I am confident that it is only necessary to get people's minds working a bit on the very easy points in order to start an interest which will develop insight to penetrate, and momentum to override, the more obscure and puzzling distinctions which at first are not apparent.

Here is the method pursued in compiling material for this report. A set of fifteen questions was prepared and submitted to each member of the committee and to others. These questions were couched in from two to five different ways and each person was asked to indicate the best form by canceling all others. The report of the committee will contain no recommendation which has not met the approval of four-fifths of the people who replied to the questionnaire. In considering this report, it seems to me that the points which have met the approval of four out of five thoughtful people who have taken time to apply their minds to the matter in hand ought to be disposed of rapidly and with little argument. When they are settled, I can assure any argumentative brother or sister that I have plenty of material in reserve for discussion.

Just one word now to save time later; some one will say: "These statements and recommendations of yours are so simple as to appear ridiculous and therefore my self-respect will not allow me to vote for them." To such an one I can say that the committee, from its experience as a committee, is better qualified to know with regard to prevalent usage than any individual can possibly be. In registering an affirmative vote on any point the individual does not acknowledge himself an offender but taking the word of the committee that there are offenders somewhere in the broad land, he simply throws his influence toward the abatement of the offense. It may appear entirely unnecessary to him

in his own practice, but I can assure you that every point has been well considered.

Thoughtful men and women will become impressed with the untruthfulness of certain statements and little by little change their practice. Others will follow, influenced by example.

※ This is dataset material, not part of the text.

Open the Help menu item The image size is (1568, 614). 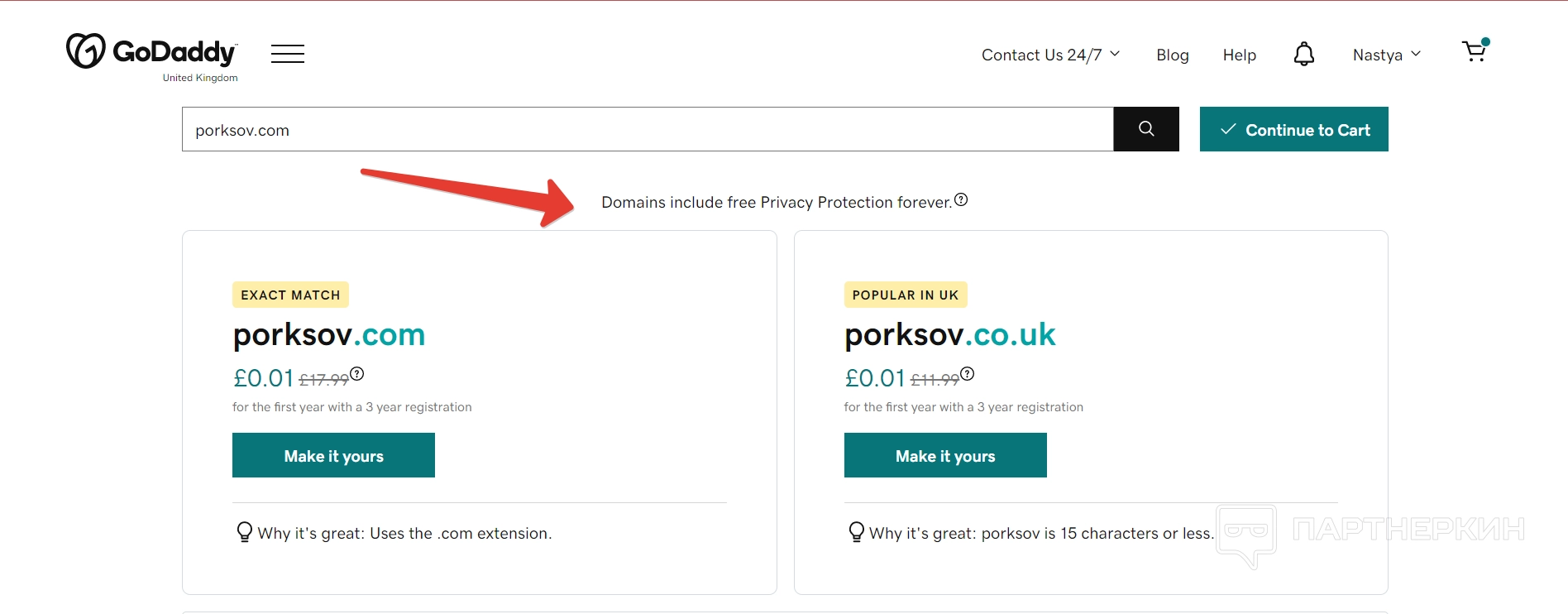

The revolutionists will deride us for not moving faster while the conservatives will be suspicious of any change.

And so, for the music terminology reform, I predict that it will spread, never swiftly enough perhaps or in such channels as to pacify revolutionists, laughed at in all probability by the thoughtless, but like the spelling reform, not materially retarded by any of its opponents.

It is in the air. Will you not help to get the air in motion so that it will be made effective?

DISCUSSION

After some discussion following Mr. Rice's paper, the following points were formulated and a motion made for their adoption:

I

We should seek for a better understanding and teaching of existing terms rather than the invention of new ones.

II

Tone, as a distinctive term for musical effects, is better than sound.

III

Tone, as distinguished from note: "The high tones of the violin were both strong and pure."

IV

Tone, as distinguished from interval: "The fifth tone of the major scale."

V

Bar, a visible symbol as distinguished from measure: "I heard only the last few measures of the symphony."

VI

Scale as distinguished from key: "America is written in the key of G."

VII

A sharp or a flat does not raise or lower:

(1) A given note; (2) A given tone; (3) A given pitch; (4) A given staff-degree. For example: (1) "The fourth quarter-note is raised by the accidental sharp;" (2) "The third tone of the major scale is lowered by a flat," (3) "The pitch F is raised by a sharp in the key of G;" (4) "The third line is lowered by a flat in the key of F," are each and all incorrect.

VIII

There are no pitches named “B natural,” “A natural,” “C natural,” etc.

IX

Any and all of the following: Tone, semi-tone, whole tone, half-tone, are incorrectly used as terms of interval measurement.

X

The chromatic scale is a progression upward or downward from a given tone to its octave by half steps.